Verato launched its technology in 2012 to try to solve this problem and the core of the technology is a specially programmed reference database, Carbon, that’s provided as a service to hospitals and government agencies to reconcile identities faster.
During the pilot project, SDHC employed Verato’s technology and was able to resolve 75 percent of the 187,000 mismatched records, thereby eliminating 75 percent of the manual effort that would have been required to match the 187,000 records in the exception queue. Of the 45,000 in the exception queue not matched, 95 percent were pediatrics patients. In addition, during the pilot project, SDHC was able to boost its patient match rates as the technology platform identified an additional 126,000 patient matches that the MPI algorithms had originally missed. In total, SDHC increased the number of patient record matches in its MPI by 110 percent, Williams says.
Of new matches that were identified during the pilot, 20 percent had at least one critical error, either conflicting birthdates, a difference in last name or a different address. According to Williams, the software utilizes a referential matching engine. “MPI matching, or probabilistic matching, can’t see through different or bad identity data. Referential matching works despite different or bad identify data,” he says.
Due to the success of the pilot program, SDHC has implemented the technology platform, and according to Chavez, it will be used to augment the MPI database through an automated data management feature aimed at detecting matches missed by the standard MPI process.
The combination of high quality data and stringent patient matching standards enables SDHC member providers to have access to a complete picture of a patient’s health information, Chavez says.
“SDHC’s mission is to facilitate the exchange of medical records throughout our region so doctors can provide better patient care, decrease the number of duplicate tests and procedures, and decrease costs,” he says. “Foundational to exchanging records is the ability to match various records that belong to the same patient, and this technology can increase our match rates without sacrificing SDHC’s stringent data governance standards.”
Chavez says the value of the HIE to San Diego health systems includes improving care coordination, improving Meaningful Use compliance and reducing preventable admissions. For physicians, the HIE helps to strengthen provider engagement and reduce costs, and for community clinics, it improves access to relevant patient information and speeds up the referral process. At the same time, the HIE also enables automated real-time public health reporting.

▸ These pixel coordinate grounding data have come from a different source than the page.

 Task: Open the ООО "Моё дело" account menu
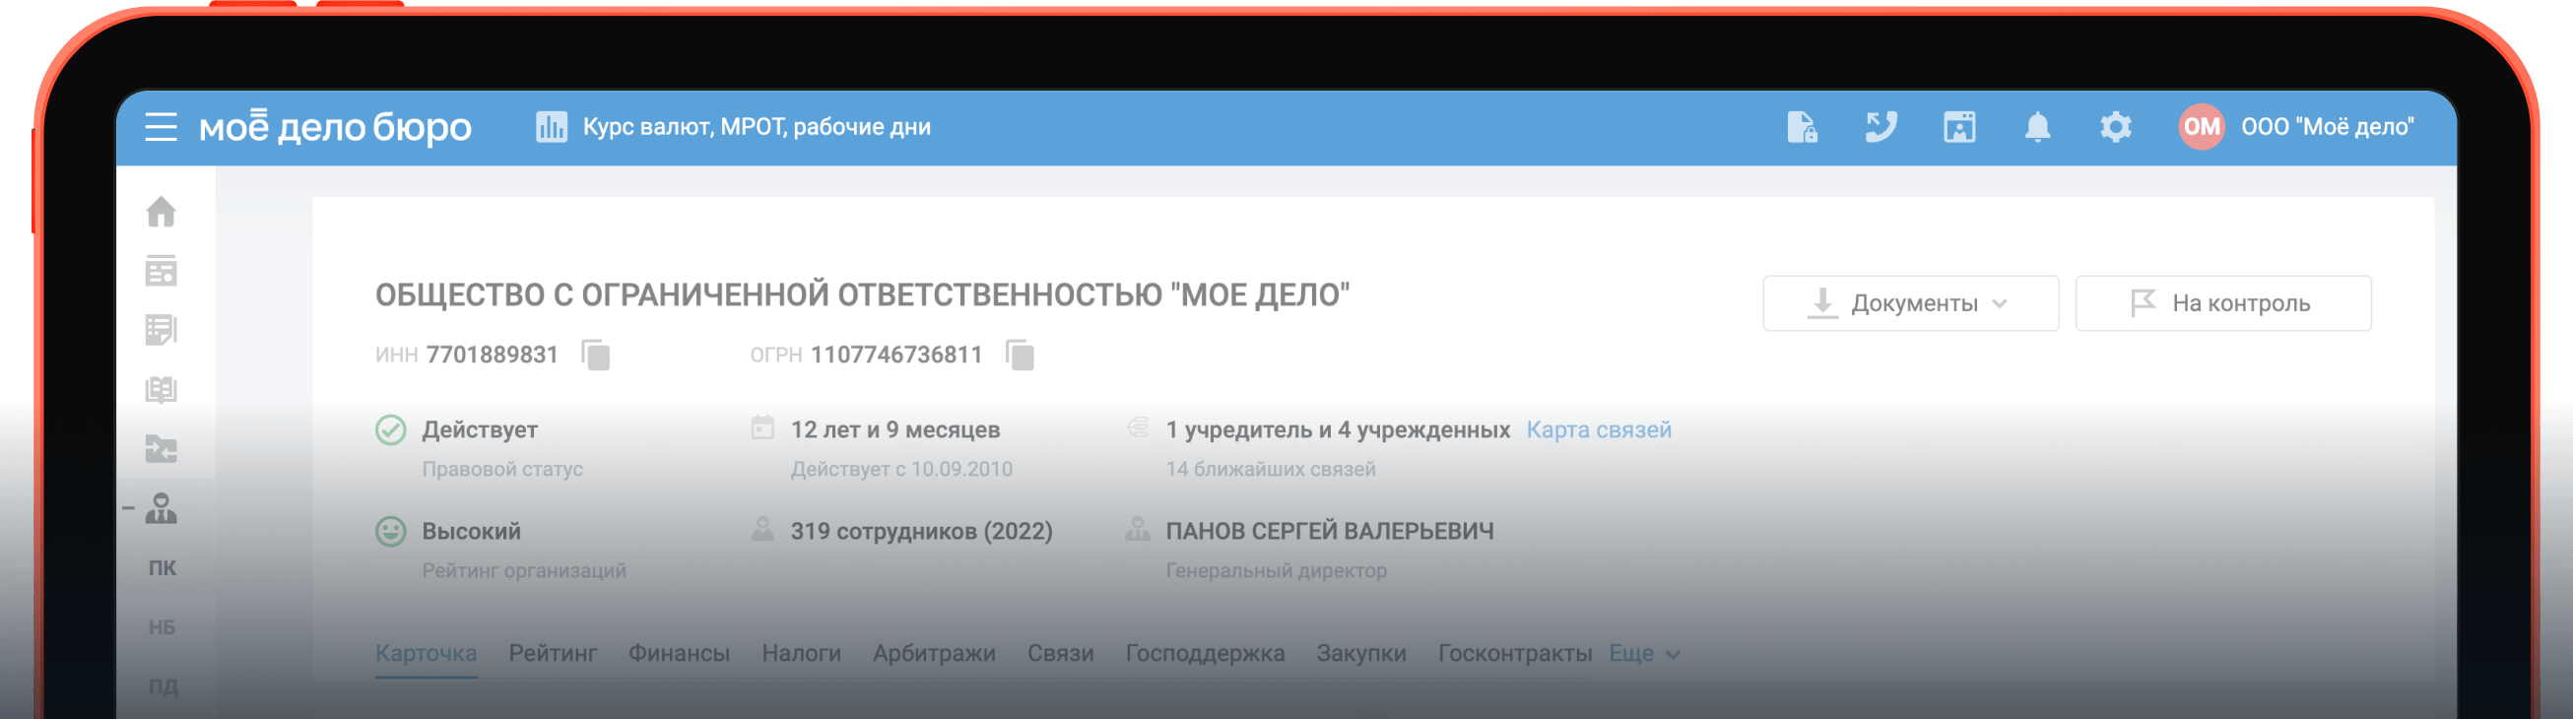(x=2326, y=127)
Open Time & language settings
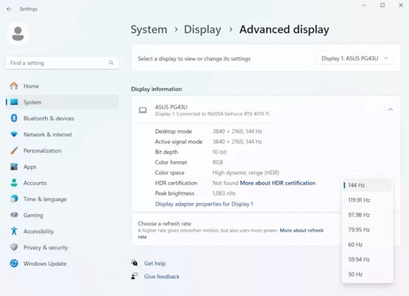Image resolution: width=409 pixels, height=296 pixels. pos(45,199)
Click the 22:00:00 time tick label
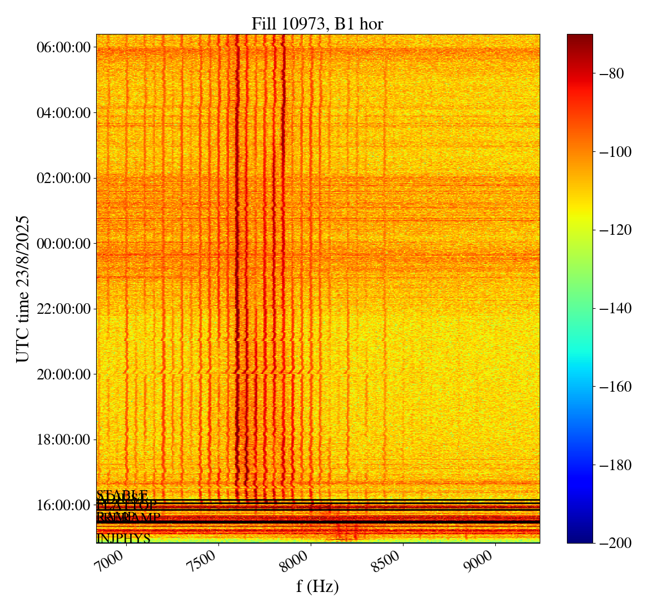This screenshot has height=612, width=667. (63, 309)
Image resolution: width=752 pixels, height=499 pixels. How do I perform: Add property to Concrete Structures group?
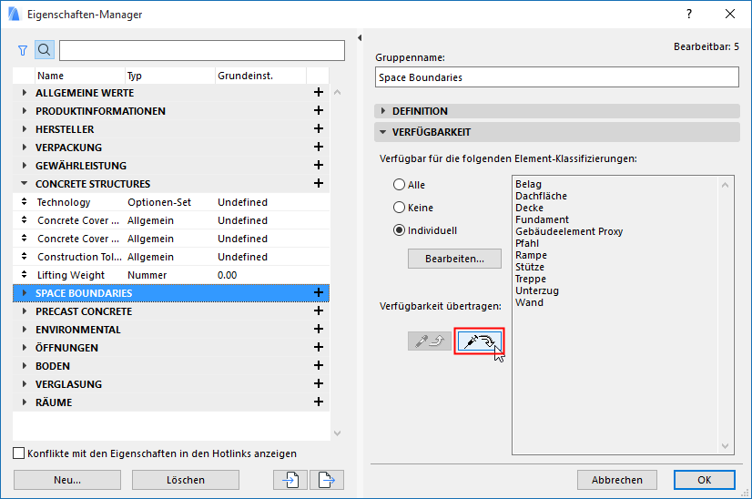(x=319, y=184)
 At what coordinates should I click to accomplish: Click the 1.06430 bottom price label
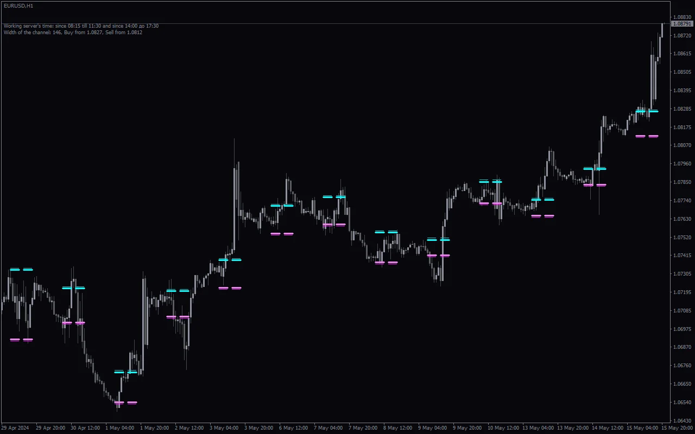(682, 419)
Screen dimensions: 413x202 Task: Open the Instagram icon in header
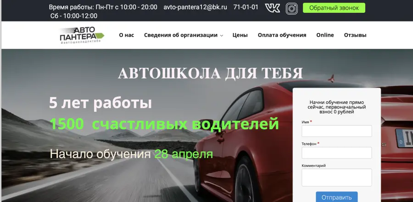click(291, 8)
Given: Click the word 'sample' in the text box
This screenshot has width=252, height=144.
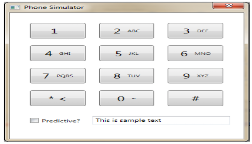Looking at the screenshot, I should click(x=132, y=120).
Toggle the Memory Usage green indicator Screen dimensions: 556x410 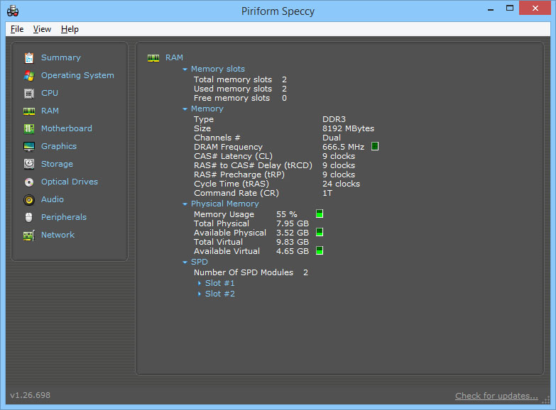320,214
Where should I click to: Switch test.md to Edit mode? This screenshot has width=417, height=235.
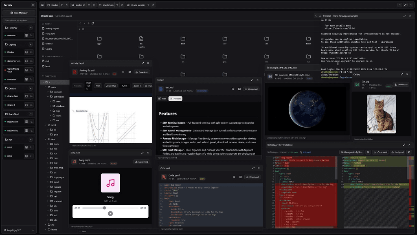click(x=162, y=99)
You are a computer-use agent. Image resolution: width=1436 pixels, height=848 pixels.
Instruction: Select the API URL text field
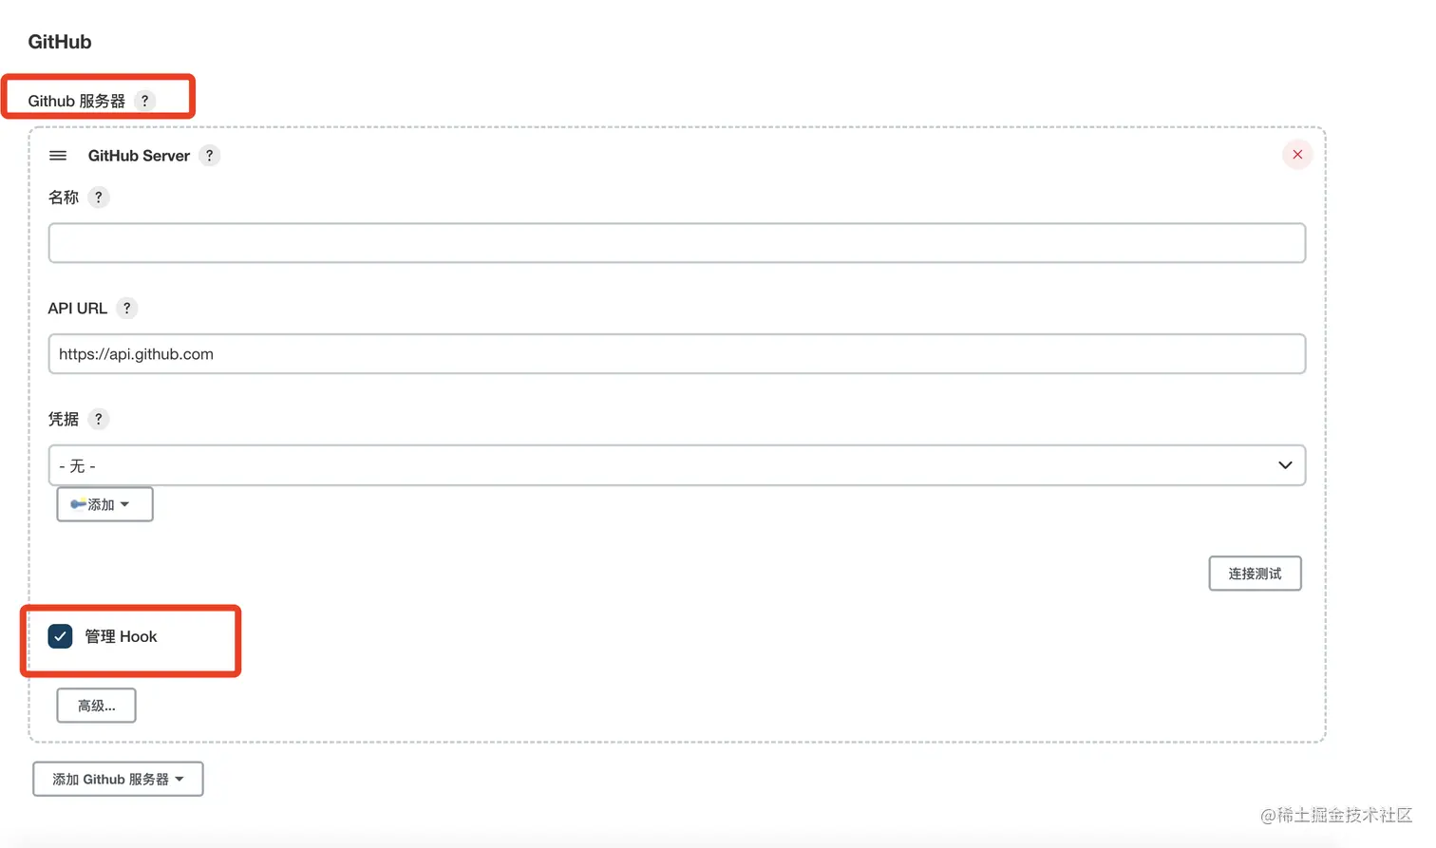point(676,353)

Moving forward, SDHC continues to expand its services and capabilities. California Healthcare Foundation recently awarded SDHC a grant to pilot, implement and maintain a Physician Orders for Life-Sustaining Treatment (POLST) eRegistry in San Diego. San Diego will be the pilot geography to work with a group of diverse local providers to make the POLST forms accessible by a wide variety of disparate organizations and functions, Chavez says. POLST is a standardized medical order form that indicates which specific treatments, such as a ventilator or feeding tube, a seriously ill patient does or does not want. Unlike a health care directive, a POLST form is signed by the patient and physician and is intended to serve as medical orders that move with the patient across settings of care.